Brano del documento:
Allo stato attuale, assai vivo, in diritto civile, il dibattito attorno a peculiari fonti di obbligazione che, pur collocate sul crinale tra contratto e torto, hanno ricevuto – prima in dottrina, poi in giurisprudenza – un inquadramento nell’ambito della responsabilità contrattuale.
Queste, senza pretesa di esaurire l’argomento, le fattispecie significative:
– responsabilità precontrattuale;
– responsabilità da false (o inesatte) informazioni;
– responsabilità da cd. contatto sociale.
A) Quanto alla responsabilità precontrattuale, l’inquadramento di essa in ambito contrattuale si deve allo Jhering (il quale, secondo Castronovo, Obblighi di protezione, in Enc. giur. Treccani, XXI, 2, Roma, 1988, «gettava un ponte tra il già danno ed il non ancora contratto dando origine a una responsabilità che nei termini di quella ex contractu consentisse il risarcimento oltre le limitazioni ex lege Aquilia e nei termini di quella aquiliana potesse essere affermata pur quando il contratto non fosse venuto a esistenza»), argomenti che hanno trovato sufficientemente discorde parte della giurisprudenza, che ne sottoscrive la natura aquiliana, stante la natura degli artt. 1337 e 1338 c.c. di norme protettive dell’altrui libertà negoziale (Cass., 30 agosto 1995, n. 9157, id., 29 aprile 1999, n. 4299, in Cons. Stato, 19 novembre 2003, n. 7473),.

Compito da svolgere:
Rispondi in base al brano sulla responsabilità contrattuale:
1. Quali fattispecie vengono indicate come significative?
2. A chi si deve l'inquadramento della responsabilità precontrattuale in ambito contrattuale?
3. Quali articoli del codice civile richiama la parte della giurisprudenza che sostiene la natura aquiliana della responsabilità precontrattuale?
Le voci registrate non hanno alcun ruolo in questo.

Dati registrati:
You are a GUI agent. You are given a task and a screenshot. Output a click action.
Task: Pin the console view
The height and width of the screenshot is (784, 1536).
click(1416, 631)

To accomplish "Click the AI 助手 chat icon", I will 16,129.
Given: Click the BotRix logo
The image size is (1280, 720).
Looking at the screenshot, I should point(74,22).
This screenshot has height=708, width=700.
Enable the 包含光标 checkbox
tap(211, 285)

---

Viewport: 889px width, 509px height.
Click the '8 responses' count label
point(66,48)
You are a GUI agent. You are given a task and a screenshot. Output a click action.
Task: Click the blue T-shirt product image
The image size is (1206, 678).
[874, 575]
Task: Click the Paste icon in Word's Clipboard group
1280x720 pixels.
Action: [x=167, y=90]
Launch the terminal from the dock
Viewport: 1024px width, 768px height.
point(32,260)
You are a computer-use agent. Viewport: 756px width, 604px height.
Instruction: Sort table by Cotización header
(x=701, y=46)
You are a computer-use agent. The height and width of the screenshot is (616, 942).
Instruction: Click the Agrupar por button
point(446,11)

Risposta al compito:
1. La responsabilità precontrattuale, la responsabilità da false (o inesatte) informazioni e la responsabilità da cd. contatto sociale.
2. Allo Jhering.
3. Gli artt. 1337 e 1338 c.c.